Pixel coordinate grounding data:
# # # #

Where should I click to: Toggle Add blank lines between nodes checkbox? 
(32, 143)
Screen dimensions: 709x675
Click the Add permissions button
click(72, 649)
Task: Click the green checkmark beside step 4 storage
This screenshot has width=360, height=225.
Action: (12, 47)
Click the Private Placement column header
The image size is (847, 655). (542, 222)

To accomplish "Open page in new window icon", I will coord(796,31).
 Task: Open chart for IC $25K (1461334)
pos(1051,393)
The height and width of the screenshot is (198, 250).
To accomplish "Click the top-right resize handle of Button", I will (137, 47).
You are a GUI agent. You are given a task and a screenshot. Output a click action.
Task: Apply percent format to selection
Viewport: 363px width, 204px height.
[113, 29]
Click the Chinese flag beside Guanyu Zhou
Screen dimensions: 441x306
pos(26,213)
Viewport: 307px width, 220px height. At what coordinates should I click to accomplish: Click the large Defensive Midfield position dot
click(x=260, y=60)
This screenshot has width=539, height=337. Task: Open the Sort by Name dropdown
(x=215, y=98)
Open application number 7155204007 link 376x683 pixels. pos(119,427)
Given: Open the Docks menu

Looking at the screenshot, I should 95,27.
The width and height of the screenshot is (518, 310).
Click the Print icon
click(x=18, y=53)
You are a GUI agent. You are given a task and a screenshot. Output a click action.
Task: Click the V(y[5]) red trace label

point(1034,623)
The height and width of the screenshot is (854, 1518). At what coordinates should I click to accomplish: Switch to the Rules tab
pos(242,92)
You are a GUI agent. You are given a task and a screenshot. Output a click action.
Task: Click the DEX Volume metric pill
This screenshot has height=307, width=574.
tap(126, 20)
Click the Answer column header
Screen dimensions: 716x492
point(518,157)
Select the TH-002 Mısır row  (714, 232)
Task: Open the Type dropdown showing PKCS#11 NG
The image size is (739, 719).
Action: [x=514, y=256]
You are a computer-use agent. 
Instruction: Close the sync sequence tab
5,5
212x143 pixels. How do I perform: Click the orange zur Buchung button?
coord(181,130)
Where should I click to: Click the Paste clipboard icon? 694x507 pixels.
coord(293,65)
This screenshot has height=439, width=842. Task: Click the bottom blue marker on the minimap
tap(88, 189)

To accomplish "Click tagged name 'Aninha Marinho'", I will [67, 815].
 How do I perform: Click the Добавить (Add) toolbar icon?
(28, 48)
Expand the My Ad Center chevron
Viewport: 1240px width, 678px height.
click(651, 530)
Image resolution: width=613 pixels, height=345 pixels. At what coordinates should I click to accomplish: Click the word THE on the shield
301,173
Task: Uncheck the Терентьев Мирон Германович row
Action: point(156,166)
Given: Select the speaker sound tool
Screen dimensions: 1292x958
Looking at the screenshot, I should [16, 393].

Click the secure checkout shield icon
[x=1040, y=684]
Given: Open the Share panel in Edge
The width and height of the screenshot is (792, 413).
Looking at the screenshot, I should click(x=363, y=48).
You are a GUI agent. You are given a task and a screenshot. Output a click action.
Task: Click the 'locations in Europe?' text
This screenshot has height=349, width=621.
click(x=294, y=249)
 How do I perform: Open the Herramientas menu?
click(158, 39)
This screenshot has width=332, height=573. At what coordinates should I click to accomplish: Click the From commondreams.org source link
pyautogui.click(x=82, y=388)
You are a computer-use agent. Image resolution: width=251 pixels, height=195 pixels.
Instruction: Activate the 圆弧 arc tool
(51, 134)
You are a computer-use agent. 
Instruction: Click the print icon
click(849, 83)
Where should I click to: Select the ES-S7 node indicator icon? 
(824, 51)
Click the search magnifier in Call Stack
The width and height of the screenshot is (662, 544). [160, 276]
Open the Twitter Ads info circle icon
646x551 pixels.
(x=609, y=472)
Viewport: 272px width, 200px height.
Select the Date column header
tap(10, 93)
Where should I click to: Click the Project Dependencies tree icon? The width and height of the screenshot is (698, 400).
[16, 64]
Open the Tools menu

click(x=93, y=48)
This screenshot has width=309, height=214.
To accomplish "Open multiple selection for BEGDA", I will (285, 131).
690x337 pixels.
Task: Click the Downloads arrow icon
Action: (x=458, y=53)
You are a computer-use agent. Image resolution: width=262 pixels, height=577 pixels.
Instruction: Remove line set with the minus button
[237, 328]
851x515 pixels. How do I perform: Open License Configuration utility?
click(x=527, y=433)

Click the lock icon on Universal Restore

# # # #

● Task directions
Each line above with the string "computer" in it should be located and copied.

● Task solution
You are a computer-use agent. 
You are a computer-use agent. Image resolution: width=251 pixels, height=195 pixels.
You are a computer-use agent. 
You are a computer-use agent. Image resolution: width=262 pixels, height=577 pixels.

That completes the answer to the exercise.